Zhou Xuan par Raymond Delambre, auteur d’Ombres électriques : les cinémas chinois (collection Septième Art, Le Cerf & Corlet)
歌女之歌
L’Air d’une chanteuse
Genü Zhi Ge
Hong Kong ; film en noir et blanc de 1948 ; production : Compagnie cinématographique Qidong ; distribution : Da Zhong Hua ; 93 min
Genre : tragédie musicale
Scénario : WU Tieyi ; réalisation : FANG Peilin ; chef-opérateur : CAO Jinyun ; compositeurs : CHEN Gexin, LI Jingguang, LIU Ruzeng, YAN Zhexi, LI Houxiang ; parolier : CHEN Die Yi ; montage : SHEN Yuqi, Cao Nongping
Avec : ZHOU Xuan (ZHU Lan et LIU Ma), WANG Hao (YE Chunyuan et YE Huatang), GU Ye Lu (FANG Zhiwei), MENG Na (mère adoptive de ZHU Lan), ZHANG Didi (SHUI Tong)
編劇 :吳鐵翼 ; 導演 : 方沛霖 ; 攝影 : 曹進雲 ; 剪接 : 沈毓奇, 曹濃萍.
演員 : 周璇, 王豪, 顧也魯, 平原, 蒙納, 魏鵬飛, 張弟弟
YE Chunyuan, patron aux mœurs dissolues, veut posséder la chanteuse de cabaret ZHU Lan, qui le repousse : elle aime le peintre désargenté et soupe au lait FANG Zhiwei, dont la colère l’incite à détruire sa propre fresque… Cependant, sur demande de ZHU Lan, Chunyuan embauche Zhiwei dans son service de publicité, où « le peintre tire seulement des traits ». Celui-ci se querelle rapidement et violemment avec Chunyuan, qu’il gifle, malgré l’intercession de ZHU Lan. Celle-ci cède à la pression de Chunyuan… Une nuit, ZHU Lan et Zhiwei suivent la « mère » de l’artiste, visitant secrètement ZHU Yongtai, un ancien serviteur de la famille YE : la « fille » apprend que YE Huatang, le géniteur de Chunyuan, viola sa vraie mère, qui se suicida. Huatang força Yongtai à tuer le père de ZHU Lan. On emprisonna Yongtai et son épouse s’occupa de l’orpheline. Les secrets de son enfance vont transformer la vie (mélo)dramatique de ZHU Lan en tragédie. Les turpitudes des YE, se reproduisant « de père en fils », conduiront au meurtre… Zhiwei, furieux, part tuer Chunyuan, mais Yongtai l’en empêche : Yongtai assassinera Chunyuan dans sa vaste demeure et la police arrêtera de nouveau le criminel, athlète, après une lutte homérique avec les domestiques du maître. Toutefois, le spectacle de ZHU Lan continuera au Black Cat Club, avec une dernière chanson, paradoxalement enjouée, malgré la scène d’assassinat qui vient de se dérouler. The show must go on au Black Cat Club…

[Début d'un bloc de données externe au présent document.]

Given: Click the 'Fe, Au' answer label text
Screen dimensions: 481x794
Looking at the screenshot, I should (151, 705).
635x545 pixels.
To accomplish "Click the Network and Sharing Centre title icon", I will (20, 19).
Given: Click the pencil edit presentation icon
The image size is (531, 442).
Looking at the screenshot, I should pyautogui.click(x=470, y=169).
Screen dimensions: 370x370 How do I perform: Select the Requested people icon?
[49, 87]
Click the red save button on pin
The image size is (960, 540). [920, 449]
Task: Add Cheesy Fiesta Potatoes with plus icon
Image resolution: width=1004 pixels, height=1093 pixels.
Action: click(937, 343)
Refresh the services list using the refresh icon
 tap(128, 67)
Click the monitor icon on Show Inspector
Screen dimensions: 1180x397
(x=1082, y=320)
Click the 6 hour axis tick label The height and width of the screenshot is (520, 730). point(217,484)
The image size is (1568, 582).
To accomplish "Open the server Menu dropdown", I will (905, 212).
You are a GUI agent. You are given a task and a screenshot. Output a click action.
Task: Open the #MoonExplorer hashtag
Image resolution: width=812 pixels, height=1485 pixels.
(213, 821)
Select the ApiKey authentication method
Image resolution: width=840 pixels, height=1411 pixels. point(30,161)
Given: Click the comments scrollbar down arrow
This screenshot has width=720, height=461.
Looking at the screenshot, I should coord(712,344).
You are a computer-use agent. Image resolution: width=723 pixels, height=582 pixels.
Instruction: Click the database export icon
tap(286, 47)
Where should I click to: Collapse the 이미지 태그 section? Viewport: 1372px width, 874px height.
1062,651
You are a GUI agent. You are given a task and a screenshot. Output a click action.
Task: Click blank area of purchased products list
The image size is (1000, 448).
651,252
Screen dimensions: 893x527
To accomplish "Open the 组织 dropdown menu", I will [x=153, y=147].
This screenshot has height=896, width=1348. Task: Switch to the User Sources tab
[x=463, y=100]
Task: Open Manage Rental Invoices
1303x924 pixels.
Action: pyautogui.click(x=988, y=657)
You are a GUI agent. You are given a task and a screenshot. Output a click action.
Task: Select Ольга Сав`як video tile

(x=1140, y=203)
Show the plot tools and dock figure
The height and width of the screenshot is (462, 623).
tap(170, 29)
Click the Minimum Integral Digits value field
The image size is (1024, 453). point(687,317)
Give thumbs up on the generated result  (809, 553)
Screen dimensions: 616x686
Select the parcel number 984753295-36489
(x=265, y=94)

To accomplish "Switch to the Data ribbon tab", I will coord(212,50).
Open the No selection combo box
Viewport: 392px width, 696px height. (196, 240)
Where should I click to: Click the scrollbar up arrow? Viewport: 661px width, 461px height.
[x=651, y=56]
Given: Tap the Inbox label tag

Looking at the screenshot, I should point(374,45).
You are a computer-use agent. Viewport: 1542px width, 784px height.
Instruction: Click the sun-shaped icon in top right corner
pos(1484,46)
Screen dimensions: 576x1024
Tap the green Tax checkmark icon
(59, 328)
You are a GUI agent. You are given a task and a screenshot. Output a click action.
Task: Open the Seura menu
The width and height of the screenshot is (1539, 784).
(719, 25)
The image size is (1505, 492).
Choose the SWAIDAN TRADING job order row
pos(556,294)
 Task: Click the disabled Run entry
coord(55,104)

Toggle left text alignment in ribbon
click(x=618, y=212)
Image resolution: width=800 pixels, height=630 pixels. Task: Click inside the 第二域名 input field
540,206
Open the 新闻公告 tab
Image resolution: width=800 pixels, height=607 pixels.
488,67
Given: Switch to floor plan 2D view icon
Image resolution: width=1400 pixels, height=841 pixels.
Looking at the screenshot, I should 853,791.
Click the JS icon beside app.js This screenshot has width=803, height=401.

WANG Hao, né en 1917 et par ailleurs réalisateur, interprète le parangon d’ignominie masculine, à travers tant le père que le rejeton puisqu’il joue les deux rôles de YE Chunyuan et YE Huatang. GU Ye Lu, né en 1916, incarne bien l’artiste, caractériel et fragile, vivant aux dépens de son amour. Le climax de l’opposition entre les deux personnages masculins survient lorsque le patron, les jambes sur son bureau et la pipe à la bouche, convoque le peintre… Chunyuan rappelle Zhiwei avec un claquement de doigts, ce à quoi le salarié refuse de répondre. Finalement, lourdement conseillé par un collègue, Zhiwei se rend au bureau du chef. Tous ses collègues écouteront derrière la porte, confirmant leur nature cancanière. Le peintre finit par gifler son employeur. ZHOU Xuan interprète un personnage pris entre deux feux, deux amants, et « joue son rôle de femme », i.e. d’ambassadrice, en ne cessant d’intercéder en faveur de Zhiwei : pour son embauche, mais encore en vue d’éviter le pugilat entre le directeur et son nouvel employé… Le film montrera en images que la scène de la gifle restera gravée dans la mémoire de ZHU Lan et la tiendra éveillée alors qu’elle partage sa chambre avec sa mère adoptive.
Le film parvient à dénoter l’ambiguïté de ZHU Yongtai. Malgré la fierté qu’il arbore, on pressent son appartenance aux couches inférieures de la société. Surtout, si ZHU Yongtai secourt ZHU Lan face à trois ivrognes et la venge ultimement en poignardant le vil et riche séducteur, le sentiment de culpabilité le motive sans doute : Yongtai servit aux basses besognes de YE Huatang, géniteur de Chunyuan. Le criminel espère sans doute conjurer l’homicide qu’il commit « sur ordonnance du père » en tuant son enfant…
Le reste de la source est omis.